Patrick Lynch is the witness I wished I had located prior to publishing the first edition of my book. He had information that was truly valuable and convinced me to release a “revised first edition” of the book in February 2022 with the more accurate information about where Dianne Brown fled after she had been shot and the events that unfolded at the Serna home. It doesn't really change the story but would probably have more meaning to anyone who lived in Gallup at the time.
When I started the book, the crime scene in Gallup was the hardest of all the locations for me to gather information on. I had trouble locating any witnesses, but I did find two written sources of information that proved very helpful. The first was a pair of newspaper columns written by Theodore Rushton, who was the managing editor for the Gallup Independent newspaper at the time. Ted was with a Gallup police sergeant on the day that Greenberg brought his one-man crime wave to town. Editor Rushton rode along with the sergeant to the scene at the Serna residence, where Diane Brown had fled after being shot. He also later went to the abandoned coal mine north of Mentmore and remained there for several hours while the law officers searched for Mr. Brown’s body. Second, I was also able to get a copy of New Mexico State Police Special Investigator Fred Garcia’s official report of his investigation around Gallup and Grants. He was very helpful in not only explaining in detail about what had occurred in Gallup, but he also put a timeline on events.
Neither Rushton, nor Garcia, identified the exact location of the Serna residence. They only said that it was a rural farm house, approximately 1.5 to 2 miles from the murder scene, and near a Whiting Brothers gas station. Because I found the Serna family in a city directory living in Gamerco a few years later, and because Gamerco is about 2 miles east of Mentmore and had a Whiting Brothers gas station, I thought I had pinpointed the Serna residence, and that is how I reported it in the first edition of my book.
After my book was published, Patrick Lynch contacted me to tell me that I had the location of the Serna house all wrong. He was 11 years old in 1971 and a neighbor to the Serna family down near the wastewater treatment plant in west Gallup along the Puerco River. He was there the night that the police came to the Serna residence to help Dianne Brown. He had a very vivid memory of that night. The Serna family later stayed at the Lynch home for several hours before anyone knew where the madman had gone, and Pat heard the family tell the story in detail about the woman coming to their house shot and bloodied, and how Tom Serna had to drive to the Whiting Brothers station at 3120 W. Highway 66 to summon the police, because the family didn’t have a telephone. He also attended the same school (Aileen Roat Elementary) with the Serna children and Mrs. Serna worked at the school as well.

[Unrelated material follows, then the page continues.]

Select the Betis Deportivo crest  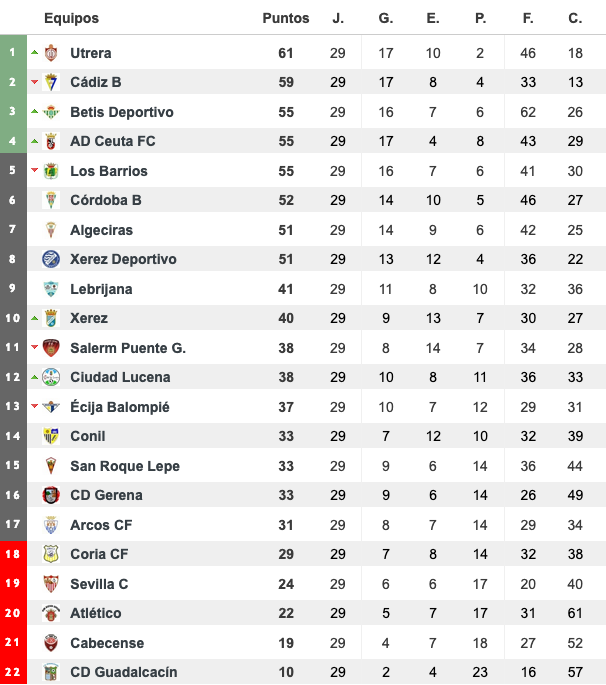click(51, 112)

Pat also told me about an incident the next day, when his mother, his older brother and he went to the Mentmore store and post office to get the mail. They drove up Mentmore Road curiously looking for the scene where the murder had happened. They saw a Sheriff’s Department patrol car parked along a gravel road running east off of Mentmore Road and stopped and talked to two deputies that were there looking for the stolen Arizona Highway patrolman’s service revolver. They were there when one of the deputies found the gun. They also were shown the location of the murder scene by the deputies, which was near an abandoned coal mine once called New Mine and the murder scene was only about one-half mile north of the Puerco River Bridge off of Mentmore Road. Today, there is a trailhead to a popular mountain bike trail about ¼ miles from the murder scene. In my revised first edition, I changed the information on page 111 in Chapter 8 (Aces and Eights) about what happened to Dianne Brown after waking up from being shot. I also added three paragraphs near the end of Chapter 11 (Aftershock) where I describe the deputies finding Officer Keeton’s service weapon while the members of the Lynch family were present.
The picture with this blog post was taken last month and it is me and Pat Lynch at the retirement village where he lives in Los Lunas, NM. Pat is a retired railroad engineer who once worked for the Burlington Northern Santa Fe Railroad. He invited me to Los Lunas on my book promotional tour for a signing event, and I took this picture with him at their clubhouse. He was a very helpful witness and allowed me to tie all of the details of the Gallup murder scene together. As an added bonus, a high school classmate and one of the cheerleader witnesses to the murder of the second patrolman, Amelia Ortega Crowther, also lives in the same community as Pat, and she was at the Los Lunas book signing as well. Amelia and Pat and their spouses had been friends for years, and until I wrote my book, neither of them knew the other was involved as a witness to the same horrible chain of events 50+ years ago.